「戦後生まれの戦争責任」

「戦後生まれの戦争責任」について考えるときに重要なのは、個人と国家の責任の違いを明確にすることです。と言うのは1980年代の戦争責任論には、それを同一視するニュアンスがあったと感じるからです。記事の後半でテッサ・モーリス=スズキが書いていることはそのことです。

 「歴史事件そのものに対して戦後生まれの個人が謝罪する必要は原則ないと思う。ただし国家は連続性のある存在であり、謝罪すべきです。また国民には、謝罪するよう政府に求める義務があります」

個人と国家の責任を同一視することは、一つの強いナショナリズムです。例えば韓国や北朝鮮政府がしたことによって、在日コリアンを責めたり差別する事もそうだと思います。また今日の歴史修正主義者の背景には、この同一視があるのではないかと思っています。大日本帝国による植民地支配の罪を自覚し、その責任を自己の責任と同一視するからこそ、言葉を尽くして過去を修正しようとするのではないかと思います。

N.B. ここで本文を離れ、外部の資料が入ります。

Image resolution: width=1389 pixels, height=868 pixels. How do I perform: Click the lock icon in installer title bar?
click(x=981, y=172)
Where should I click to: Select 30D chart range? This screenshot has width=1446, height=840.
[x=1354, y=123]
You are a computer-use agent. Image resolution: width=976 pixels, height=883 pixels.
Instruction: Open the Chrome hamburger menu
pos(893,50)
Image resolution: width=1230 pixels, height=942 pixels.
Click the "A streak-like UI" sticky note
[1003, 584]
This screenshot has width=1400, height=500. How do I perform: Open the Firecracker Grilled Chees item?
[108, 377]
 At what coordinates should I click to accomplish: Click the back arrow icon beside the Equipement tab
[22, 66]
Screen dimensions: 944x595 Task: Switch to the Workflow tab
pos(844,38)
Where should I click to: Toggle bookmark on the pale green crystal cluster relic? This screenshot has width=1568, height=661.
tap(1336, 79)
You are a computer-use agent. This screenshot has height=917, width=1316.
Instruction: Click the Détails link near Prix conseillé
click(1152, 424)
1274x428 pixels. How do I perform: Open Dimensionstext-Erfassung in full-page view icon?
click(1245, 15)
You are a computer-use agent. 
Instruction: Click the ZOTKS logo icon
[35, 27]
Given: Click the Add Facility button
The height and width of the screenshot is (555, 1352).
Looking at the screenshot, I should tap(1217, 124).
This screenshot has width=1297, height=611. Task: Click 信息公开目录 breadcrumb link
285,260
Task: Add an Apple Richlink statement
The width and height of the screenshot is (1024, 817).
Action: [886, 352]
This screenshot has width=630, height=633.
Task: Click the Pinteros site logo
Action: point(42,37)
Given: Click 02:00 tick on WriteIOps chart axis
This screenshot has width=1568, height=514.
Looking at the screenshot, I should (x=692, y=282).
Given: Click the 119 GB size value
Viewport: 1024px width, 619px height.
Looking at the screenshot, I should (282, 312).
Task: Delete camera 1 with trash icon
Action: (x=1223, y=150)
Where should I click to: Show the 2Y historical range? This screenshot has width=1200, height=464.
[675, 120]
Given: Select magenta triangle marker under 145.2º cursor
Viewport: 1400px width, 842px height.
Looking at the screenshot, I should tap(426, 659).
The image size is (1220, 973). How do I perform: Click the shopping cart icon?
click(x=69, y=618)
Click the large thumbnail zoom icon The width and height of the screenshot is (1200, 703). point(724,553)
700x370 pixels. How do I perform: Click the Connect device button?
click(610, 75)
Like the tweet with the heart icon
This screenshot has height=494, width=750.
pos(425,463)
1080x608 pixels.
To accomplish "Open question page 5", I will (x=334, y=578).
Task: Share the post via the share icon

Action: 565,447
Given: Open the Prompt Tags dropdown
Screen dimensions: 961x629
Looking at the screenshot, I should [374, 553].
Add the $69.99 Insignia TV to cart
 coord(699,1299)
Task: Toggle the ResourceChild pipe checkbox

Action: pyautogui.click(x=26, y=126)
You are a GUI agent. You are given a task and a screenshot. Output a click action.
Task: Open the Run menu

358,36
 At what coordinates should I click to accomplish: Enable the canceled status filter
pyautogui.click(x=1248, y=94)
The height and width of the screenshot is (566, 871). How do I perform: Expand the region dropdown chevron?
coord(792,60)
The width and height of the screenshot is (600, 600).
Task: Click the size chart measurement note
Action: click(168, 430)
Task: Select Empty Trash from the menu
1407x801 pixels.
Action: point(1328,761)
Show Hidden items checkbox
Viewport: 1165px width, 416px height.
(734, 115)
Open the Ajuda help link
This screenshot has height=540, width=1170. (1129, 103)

日本の戦争責任を考えるときに、個人と国家の責任を同一視することは、歴史修正主義と根が同じ態度ではないかと思います。というか順序が逆で、個人と国家の責任を同一視するような戦争責任理解が、今の歴史修正主義を産んだのではないでしょうか。

implicationについて深く内省することは重要で、しかも過去に気付きはあったとしても、その内省が日本社会で支配的だった時はまだ無かったのかもしれません。しかし、モーリス=スズキが言うように、戦争責任に対する個人の責任の取り方とは、国家が罪を犯した時にはそれを糾弾し、指摘することだと思います。